Due to complications in my family I am both an only child and the youngest. My mom adopted me when I was young and I was raised not sharing my mom. When I was two, almost three we moved into a house with my aunt and her cousin and than I became the youngest and had to share toys with my new "big brother".
In strengths I learned perseverance and if I want something I'll keep trying and if I fall, I'll get back up. My weakness is in people's skill if I am put in a large group but in a small group, I'll do fine. Another weakness is school academics, I'm creative but not gifted in many art fields, but I am gifted in writing or so I've heard. I like to help people and speak in front of people, if I know the facts and I do like the attention on me only sometimes when I feel like it.
I grew up with my cousin for about sixteen years in the same house. When we were little we fought over toys and games, we shared and played together. We had a normal "sibling" relationship. My cousin has made me the baby in the family in which if he bothers me, I go straight to mom or my aunt. Now that we are older, he doesn't tease me anymore. But I've seen the mistakes that my cousin has made and I've been able to prevent those from happening to me. It makes me want to do better than my cousin. I want to be the child that my parents speak about because during 11th grade all I heard was about my cousin going off to college and this and that and nothing about me. So I found ways to make my parents talk about me or even get notice in school.

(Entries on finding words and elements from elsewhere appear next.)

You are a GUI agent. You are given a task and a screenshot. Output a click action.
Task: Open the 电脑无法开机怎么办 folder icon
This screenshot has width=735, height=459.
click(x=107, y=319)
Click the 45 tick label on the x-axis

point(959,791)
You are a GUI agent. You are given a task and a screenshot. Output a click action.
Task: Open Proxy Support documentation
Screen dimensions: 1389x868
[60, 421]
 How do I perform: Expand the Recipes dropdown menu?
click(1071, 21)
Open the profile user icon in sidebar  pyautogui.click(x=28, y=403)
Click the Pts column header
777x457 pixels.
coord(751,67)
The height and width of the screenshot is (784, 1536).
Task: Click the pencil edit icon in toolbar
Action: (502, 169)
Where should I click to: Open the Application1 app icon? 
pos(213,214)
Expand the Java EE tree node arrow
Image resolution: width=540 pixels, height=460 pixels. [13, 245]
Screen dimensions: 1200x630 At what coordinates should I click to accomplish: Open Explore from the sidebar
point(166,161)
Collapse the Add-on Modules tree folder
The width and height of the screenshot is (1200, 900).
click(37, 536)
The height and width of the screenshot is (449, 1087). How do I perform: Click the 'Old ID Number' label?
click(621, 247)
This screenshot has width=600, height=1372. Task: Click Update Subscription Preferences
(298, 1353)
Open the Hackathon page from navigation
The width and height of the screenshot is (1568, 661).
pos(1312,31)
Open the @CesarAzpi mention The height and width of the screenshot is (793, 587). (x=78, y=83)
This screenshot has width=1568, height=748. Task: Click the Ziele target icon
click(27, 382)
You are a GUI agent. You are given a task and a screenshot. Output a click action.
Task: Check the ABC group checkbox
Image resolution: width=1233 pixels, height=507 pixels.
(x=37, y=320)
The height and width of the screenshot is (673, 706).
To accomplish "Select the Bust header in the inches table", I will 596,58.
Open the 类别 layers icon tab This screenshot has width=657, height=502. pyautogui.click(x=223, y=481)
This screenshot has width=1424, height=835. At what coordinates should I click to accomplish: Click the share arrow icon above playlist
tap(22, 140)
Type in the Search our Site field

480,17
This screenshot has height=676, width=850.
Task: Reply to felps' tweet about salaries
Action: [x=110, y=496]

The research about birth order is somewhat true. I would say I take more risks than my cousin, I'm creative, and I'm the "baby" in the family. But because I don't have to share my mother, I also fall into the "only child" category and there are somethings in that category that fit me. But I believe it also depends on the age difference between siblings. But my mom has made me spoil, but I don't take advantage of that and my mom always pays attention to me, just like my aunt mostly pays attention to my cousin. But when we got into fights and only one parent was home, they would usually find out what was wrong and usually sided with me. But we never had to share our mothers with anyone and they pay only attention to us.